My overall take is that although Dodd-Frank had some useful steps, it was most usefully interpreted as a cry by Democrats for “more regulation.” Conversely, the Financial CHOICE act is essentially pushback by Republicans for “less regulation.” Dodd-Frank is full of problems and missed opportunities, but the Financial CHOICE act, even if it is turns out to be amended in sensible ways, would leave behind additional problems while managing miss many of the same opportunities. US financial reform legislation doesn't offer much inspiration for ability of US legislators to see the bigger picture.
The “Introduction” by Thomas Cooley gives a useful overall perspective on the NYU volume:
The Dodd-Frank Act was not a fully formed set of rules or even a coherent new regulatory architecture for the United States. Rather it was an attempt to create some common mechanisms forcommunication and collaboration within the existing regulatory system through a newly created multi-agency organization—the Financial Stability Oversight Council (FSOC)—and a roadmap for rulemaking to address the obvious flaws in the system. It outlined a path for addressing the flaws in the existing regulatory architecture. The scope of Dodd-Frank is vast, covering everything from consumer financial protection to executive compensation in the financial sector, to the origins of “conflict minerals.” It outlined 390 rulemaking requirements, of which roughly 80% have been met. The resulting increase in regulatory complexity, compliance costs for financial institutions and coordination costs for the regulators has, not surprisingly, led to a backlash against the excesses of the Dodd-Frank regulations. …

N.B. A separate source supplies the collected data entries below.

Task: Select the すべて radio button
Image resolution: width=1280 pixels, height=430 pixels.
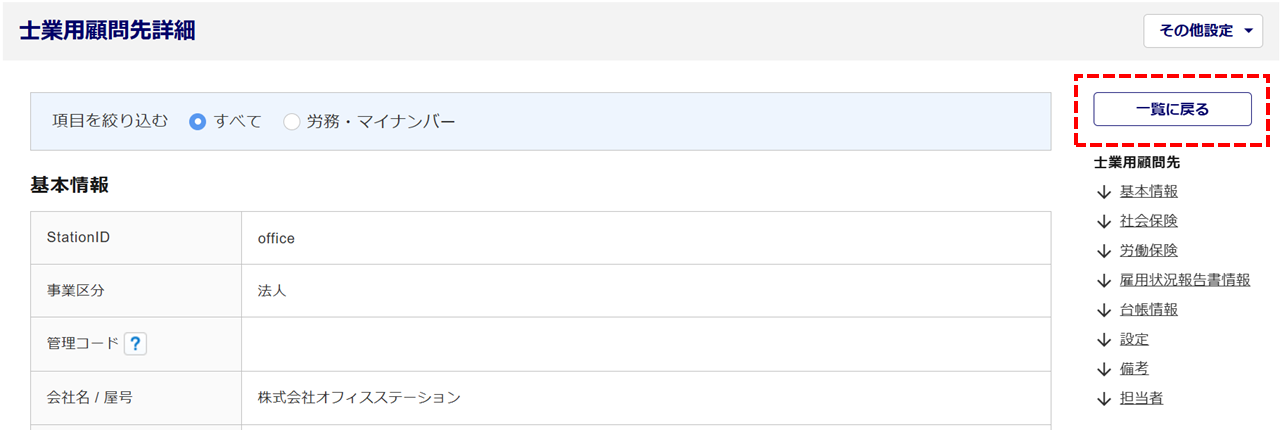Action: [198, 122]
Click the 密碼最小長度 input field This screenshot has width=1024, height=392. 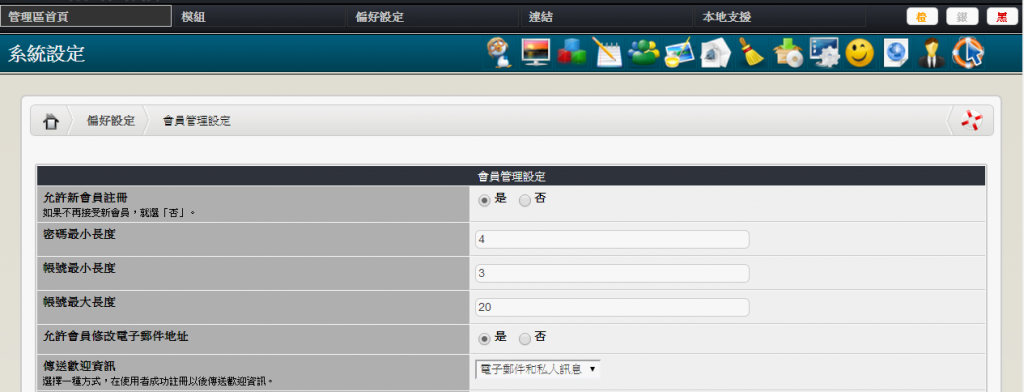pos(612,239)
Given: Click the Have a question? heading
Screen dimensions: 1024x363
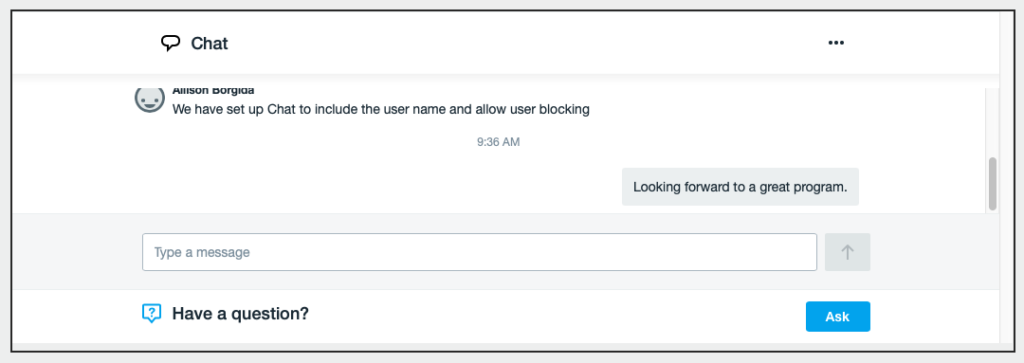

Our early assessments of Dodd-Frank found much to criticize in the legislation, but we viewed it as an important step in the direction of making the financial system less risky. It was important because it correctly identified the overarching threat to financial stability and the root cause of the 2008 crisis as the accumulation of systemic risk—risk of collapse because of the interconnected financial risks— in the financial system. An objective of Dodd-Frank was to identify sources of systemic risk, identify systemically risky institutions, establish ways of monitoring systemic risk in the financial system, limit excessive risk-taking by financial institutions, and provide a roadmap for resolving insolvent institutions. To achieve these goals, Dodd-Frank created the FSOC to monitor systemic risk and identify “systemically important financial institutions” (SIFIs). …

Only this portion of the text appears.